Il y a six mois, l'Agence de sécurité du médicament (ANSM) donnait son feu vert à la recommandation temporaire d’utilisation (RTU) du myorelaxant baclofène dans la prise en charge de l’alcoolodépendance pour les patients en échec des traitements disponibles.
Mais avec 5 000 malades inscrits sur le portail Internet "www.rtubaclofene.org" de suivi des patients (pour près de 5 millions de Français qui ont des problèmes avec l'alcool), les chiffres ne décollent pas. Aujourd'hui, l'Agence dresse le premier bilan de ces données collectées.
Près d'1 prescripteur sur 2 est généraliste
Entre le 14 mars et le 16 septembre 2014, 3 570 patients ont été enregistrés par 679 médecins, principalement des médecins généralistes (45 %), des médecins addictologues (32 %) et des psychiatres (13 %). Les patients étaient majoritairement des hommes (70 %), âgés en moyenne de 48 ans. Parmi les patients en initiation de traitement (39 %), l'indication la plus fréquente était la réduction de la consommation d’alcool (65 % des patients). Un peu plus de la moitié (57 %) a effectué au moins une visite de suivi et parmi ces patients, 163 ont arrêté le traitement (8 %).

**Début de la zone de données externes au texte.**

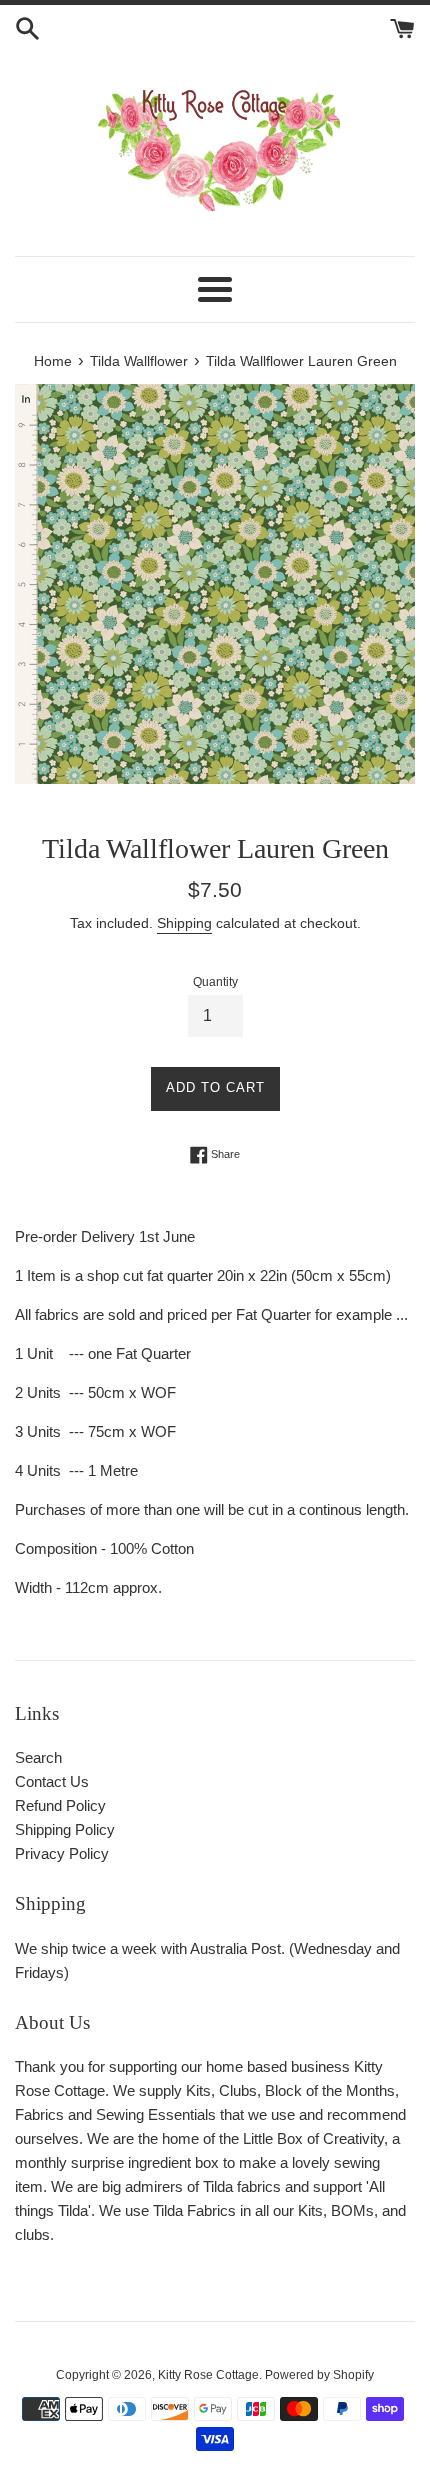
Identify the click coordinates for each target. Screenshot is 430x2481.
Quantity (215, 982)
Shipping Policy (65, 1829)
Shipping (184, 923)
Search (38, 1757)
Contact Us (52, 1781)
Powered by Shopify (319, 2375)
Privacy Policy (62, 1853)
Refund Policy (60, 1805)
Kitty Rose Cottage (208, 2375)
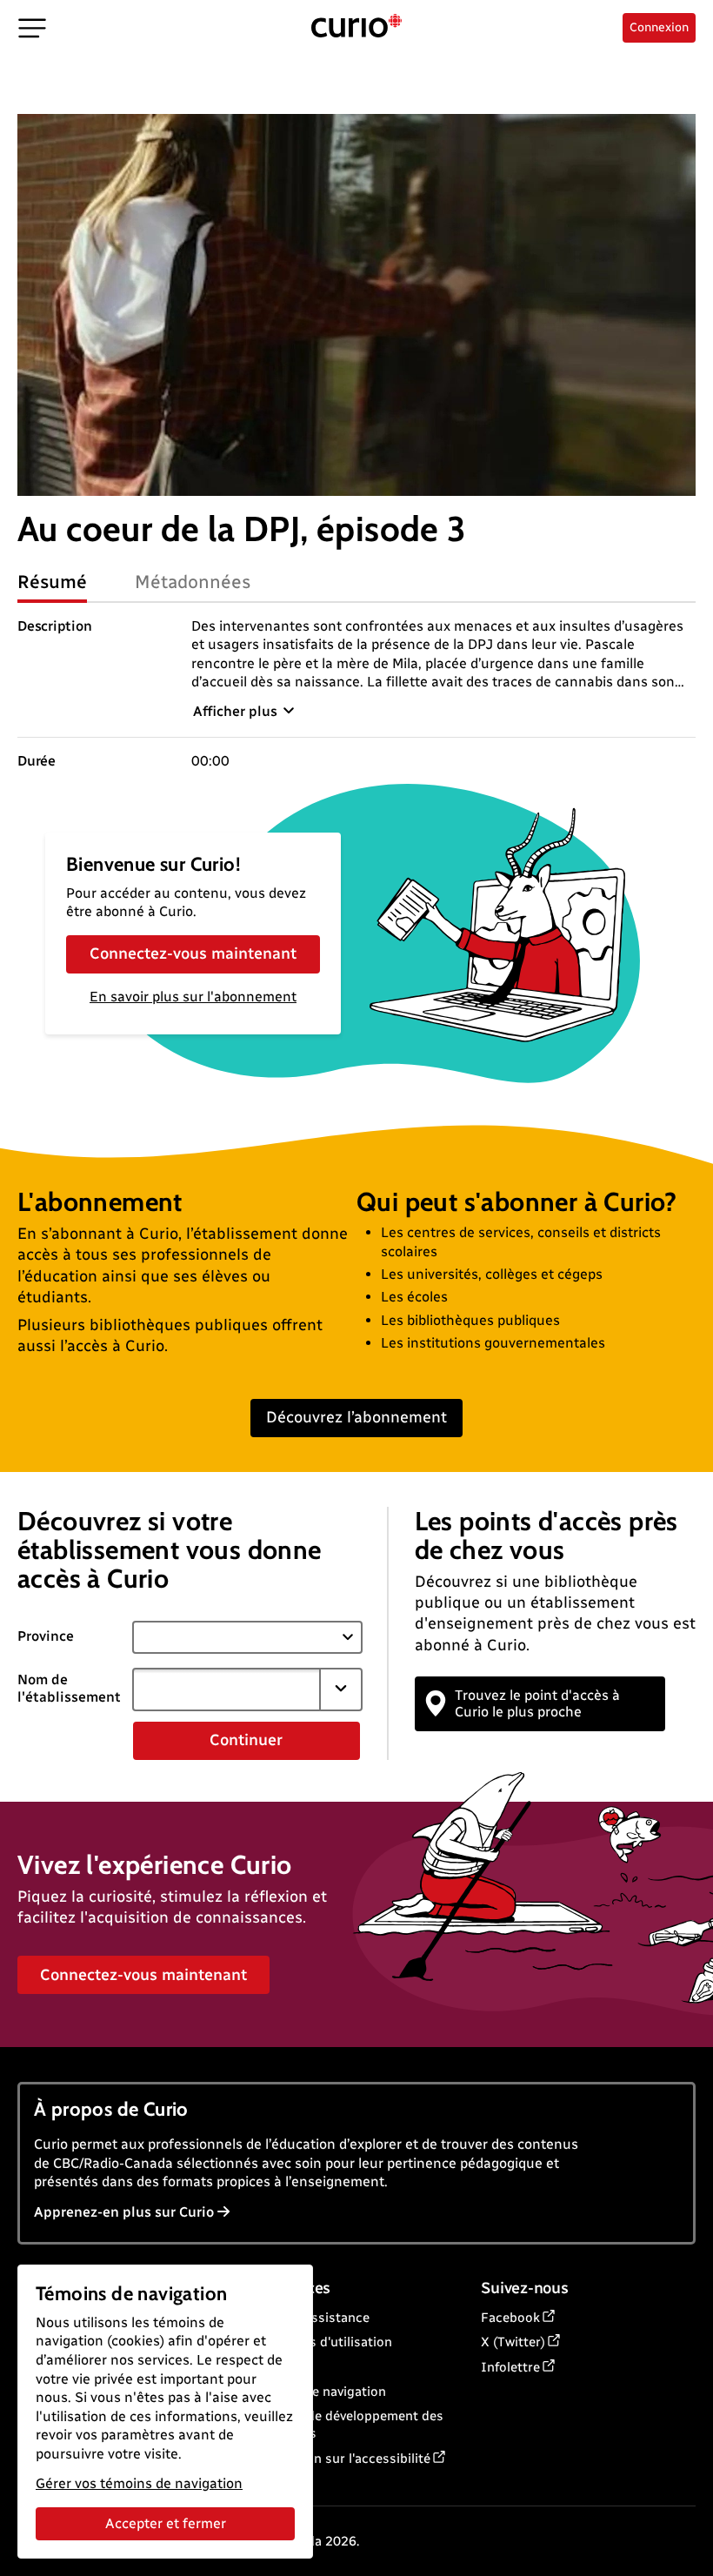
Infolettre (510, 2367)
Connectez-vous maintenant (193, 953)
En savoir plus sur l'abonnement (193, 996)
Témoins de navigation (318, 2391)
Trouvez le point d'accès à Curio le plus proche (537, 1703)
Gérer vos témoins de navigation (139, 2483)
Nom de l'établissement (69, 1688)
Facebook (510, 2317)
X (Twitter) (513, 2342)
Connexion (659, 27)
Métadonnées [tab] (193, 581)
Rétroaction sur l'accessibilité (340, 2458)
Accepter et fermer (165, 2523)
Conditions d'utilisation (321, 2342)
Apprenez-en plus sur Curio (124, 2212)
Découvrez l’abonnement (356, 1417)
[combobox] (226, 1689)
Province (45, 1636)
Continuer (246, 1740)
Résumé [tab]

L'efficacité du traitement démontrée
Par ailleurs, l'ANSM rapporte aussi « des résultats d’efficacité du traitement. » Ceux-ci portent sur les 2 032 patients ayant effectué au moins une visite de suivi. Résultat, les données récoltées montrent une diminution moyenne de la consommation journalière d’alcool de 56 g/j chez les patients en initiation de traitement, et de 15 g/j chez ceux déjà traités avant le début de la RTU.
Mieux encore, parmi les patients en initiation de traitement, 12 % étaient abstinents à l’initiation du traitement et 32 % lors de la dernière visite renseignée dans le portail. Et parmi les patients qui avaient déjà un traitement en cours par baclofène, 46 % d’entre eux étaient abstinents à la dernière visite renseignée dans le portail.
De plus, le score indiquant le besoin irrépressible de consommer de l’alcool (craving) a lui aussi évolué favorablement. Cela chez 74 % des patients nouvellement traités par baclofène et chez 45 % des patients déjà traités.
1 % d'effets graves (peut-être) liés au baclofène
S'agissant de la la sécurité d’emploi, 14 % des patients ont rapporté au moins un effet indésirable. Et, pour 9 % de l’ensemble des patients, ces effets sont possiblement liés au baclofène. Au total, 1,7 % des patients ont eu un effet indésirable grave et, pour 1,1 % de l’ensemble des patients, ces effets étaient possiblement liés au baclofène.
Les plus fréquents étaient de nature neurologique (3,9 % des patients), notamment des convulsions (0,2 %), et psychiatrique (2,9 % des patients), des troubles anxieux (0,5 %), une dépression majeure (0,3 %) et des idées suicidaires (0,2 %).
L'Agence précise toutefois que « les effets indésirables rapportés sont conformes à ceux répertoriés dans le RCP des spécialités à base de baclofène et aux signaux identifiés dans le cadre du suivi national de pharmacovigilance de baclofène. »
Le nombre de patients enregistrés toujours insuffisant
Enfin, au 20 mars 2015, l'ANSM juge toujours le nombre de patients enregistrés non satisfaisant. Ils sont aujourd'hui un peu plus de 5 000 patients sur le portail de la RTU. « Cette proportion semble très faible au regard de l’estimation de l’ensemble des patients traités par le baclofène dans l’alcoolodépendance », conclut l'Agence. Il y a en effet plus de 90 000 généralistes dans l'Hexagone qui ont très certainement dans leur patientèle des alcoolo-dépendants.
Selon une source proche du dossier, les différents acteurs de ce portail espéraient environ 15 000 patients inscrits après 6 mois de lancement. L'autre objectif des 100 000 médecins et 300 000 patients sur le portail d'ici trois ans semble donc difficile à atteindre.